### BRANO FORNITO
--
Blog

Genitori nel mondo: Filippine

In questo articolo abbiamo raccontato la storia di Joyce e della sua vita da mamma nella capitale britannica. Oggi andiamo nel Sud-Est asiatico e parliamo delle Filippine e della storia di Abigael.

Mamma di un bimbo di 2 anni e di una bimba di 5 mesi,  Abigael, che è laureata in scienze infermieristiche, svolge il suo ruolo da mamma a tempo pieno a Cavite, una città appena fuori la capitale Manila.

In genere nelle Filippine sono le mamme che si occupano dei bambini e delle faccende domestiche, mentre i papà sono quelli che provvedono alla famiglia. La cultura filippina, come del resto molti paesi, ha sempre insegnato che sono le donne a stare a casa e gli uomini a provvedere finanziariamente alla famiglia.

Tuttavia oggi, ci sono sempre più mamme che preferiscono lavorare per aiutare finanziariamente a casa, facilitato anche dal fatto che nelle Filippine si usa ingaggiare i “yaya”, ovvero le baby sitter/domestiche che aiutano le famiglie nelle faccende.

Le mamme lavoratrici hanno dei privilegi in alcune circostanze. Il congedo per maternità dura fino a 90 giorni. Esistono inoltre leggi che aiutano le mamme single e sposate. Ad esempio,s i può presentare un congedo temporaneo al lavoro se il proprio figlio sta male o ha bisogno dell’ospedale. Ci sono inoltre riduzioni di tasse per mamme lavoratrici, in particolare per le mamme single.
--
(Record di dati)

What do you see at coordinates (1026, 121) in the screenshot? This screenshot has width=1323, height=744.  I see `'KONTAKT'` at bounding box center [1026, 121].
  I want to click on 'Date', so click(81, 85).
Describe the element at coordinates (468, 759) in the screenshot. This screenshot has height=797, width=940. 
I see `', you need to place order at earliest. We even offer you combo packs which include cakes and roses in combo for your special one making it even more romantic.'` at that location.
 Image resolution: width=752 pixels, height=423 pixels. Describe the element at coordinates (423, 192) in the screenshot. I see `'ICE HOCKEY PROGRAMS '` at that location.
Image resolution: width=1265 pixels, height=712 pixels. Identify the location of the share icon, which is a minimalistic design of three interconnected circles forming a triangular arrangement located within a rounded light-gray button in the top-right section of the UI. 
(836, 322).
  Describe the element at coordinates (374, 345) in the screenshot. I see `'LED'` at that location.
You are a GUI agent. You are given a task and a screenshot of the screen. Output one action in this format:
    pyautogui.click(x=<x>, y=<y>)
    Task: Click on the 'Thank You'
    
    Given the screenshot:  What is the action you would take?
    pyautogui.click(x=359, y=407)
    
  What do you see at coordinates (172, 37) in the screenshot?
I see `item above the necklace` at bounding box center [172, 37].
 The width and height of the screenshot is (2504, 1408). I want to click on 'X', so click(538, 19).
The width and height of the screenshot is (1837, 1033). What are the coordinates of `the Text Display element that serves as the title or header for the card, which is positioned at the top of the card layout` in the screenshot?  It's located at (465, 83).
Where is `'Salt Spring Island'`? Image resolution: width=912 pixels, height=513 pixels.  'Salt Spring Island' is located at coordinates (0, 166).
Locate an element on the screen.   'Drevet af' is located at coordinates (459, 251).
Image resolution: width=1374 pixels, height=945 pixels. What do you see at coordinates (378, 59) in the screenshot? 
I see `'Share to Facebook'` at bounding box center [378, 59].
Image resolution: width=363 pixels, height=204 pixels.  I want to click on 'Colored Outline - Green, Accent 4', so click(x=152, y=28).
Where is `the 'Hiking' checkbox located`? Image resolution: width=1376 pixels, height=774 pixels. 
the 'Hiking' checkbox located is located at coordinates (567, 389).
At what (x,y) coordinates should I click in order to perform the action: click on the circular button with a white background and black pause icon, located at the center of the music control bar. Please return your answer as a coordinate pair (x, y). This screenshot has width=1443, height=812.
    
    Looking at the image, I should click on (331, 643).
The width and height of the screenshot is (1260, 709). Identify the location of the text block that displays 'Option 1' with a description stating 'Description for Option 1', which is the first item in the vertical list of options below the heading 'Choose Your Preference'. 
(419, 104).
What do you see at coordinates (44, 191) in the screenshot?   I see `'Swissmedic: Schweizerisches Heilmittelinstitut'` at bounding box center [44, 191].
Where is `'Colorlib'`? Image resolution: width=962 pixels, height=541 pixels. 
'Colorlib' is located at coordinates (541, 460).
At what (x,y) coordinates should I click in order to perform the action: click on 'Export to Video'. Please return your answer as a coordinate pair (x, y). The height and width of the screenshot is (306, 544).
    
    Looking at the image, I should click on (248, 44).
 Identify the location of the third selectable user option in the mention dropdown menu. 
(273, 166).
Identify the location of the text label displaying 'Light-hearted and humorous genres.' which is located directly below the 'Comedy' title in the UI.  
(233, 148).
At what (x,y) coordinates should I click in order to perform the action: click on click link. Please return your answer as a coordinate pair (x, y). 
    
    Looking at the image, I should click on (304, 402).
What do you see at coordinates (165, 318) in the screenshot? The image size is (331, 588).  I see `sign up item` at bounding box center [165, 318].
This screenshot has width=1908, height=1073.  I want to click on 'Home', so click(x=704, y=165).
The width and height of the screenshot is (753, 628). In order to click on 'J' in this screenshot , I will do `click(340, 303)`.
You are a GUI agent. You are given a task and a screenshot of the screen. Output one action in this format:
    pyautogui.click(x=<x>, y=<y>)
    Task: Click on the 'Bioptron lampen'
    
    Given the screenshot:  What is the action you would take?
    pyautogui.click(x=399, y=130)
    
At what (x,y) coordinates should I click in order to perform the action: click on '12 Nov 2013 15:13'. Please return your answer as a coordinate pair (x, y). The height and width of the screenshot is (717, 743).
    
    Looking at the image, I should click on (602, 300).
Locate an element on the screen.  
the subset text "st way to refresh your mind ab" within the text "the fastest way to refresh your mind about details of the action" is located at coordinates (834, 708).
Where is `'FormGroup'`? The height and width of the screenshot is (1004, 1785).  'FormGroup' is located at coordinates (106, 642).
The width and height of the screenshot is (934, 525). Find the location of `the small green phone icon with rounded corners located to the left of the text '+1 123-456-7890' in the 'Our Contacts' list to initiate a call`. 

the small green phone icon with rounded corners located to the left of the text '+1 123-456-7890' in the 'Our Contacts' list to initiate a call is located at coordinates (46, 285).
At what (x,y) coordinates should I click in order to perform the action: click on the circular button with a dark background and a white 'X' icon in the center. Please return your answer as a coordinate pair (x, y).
--
### COMPITI DA SVOLGERE
A – Secondo l'articolo sulle mamme nelle Filippine, fino a quanti giorni dura il congedo per maternità?
B – Prosegui l'articolo sulle mamme nelle Filippine scrivendo il seguito della sua ultima frase.

### RISPOSTE AI COMPITI
A – Fino a 90 giorni.

B –
In molti casi, ci sono mamme che lavorano anche all’estero, lasciando spesso i propri bambini dai parenti anche per molti anni. Fanno parte dei cosiddetti OFW (Overseas Filipino Workers) e che hanno anche un ruolo importante nell’economia filippina, in quanto i loro guadagni all’estero sono mandati in patria per creare business, costruire le proprie case e mantenere la famiglia e i propri figli a scuola e provvedere alle spese sanitarie.

Infatti la sanità, che è per la maggior parte privatizzata, è poco accessibile a molte famiglie. Esiste un’assicurazione governativa chiamata PhilHealth che provvede aiuto alle famiglie, pagando in parte i conti in ospedale. Negli ultimi tempi, dice Abigael, ci sono state speculazioni e i vari benefit del PhilHealth sono diminuite, ma ci sono grandi speranze dato che molti politici candidati alle presidenziali di maggio, promettono un miglioramento in questo senso.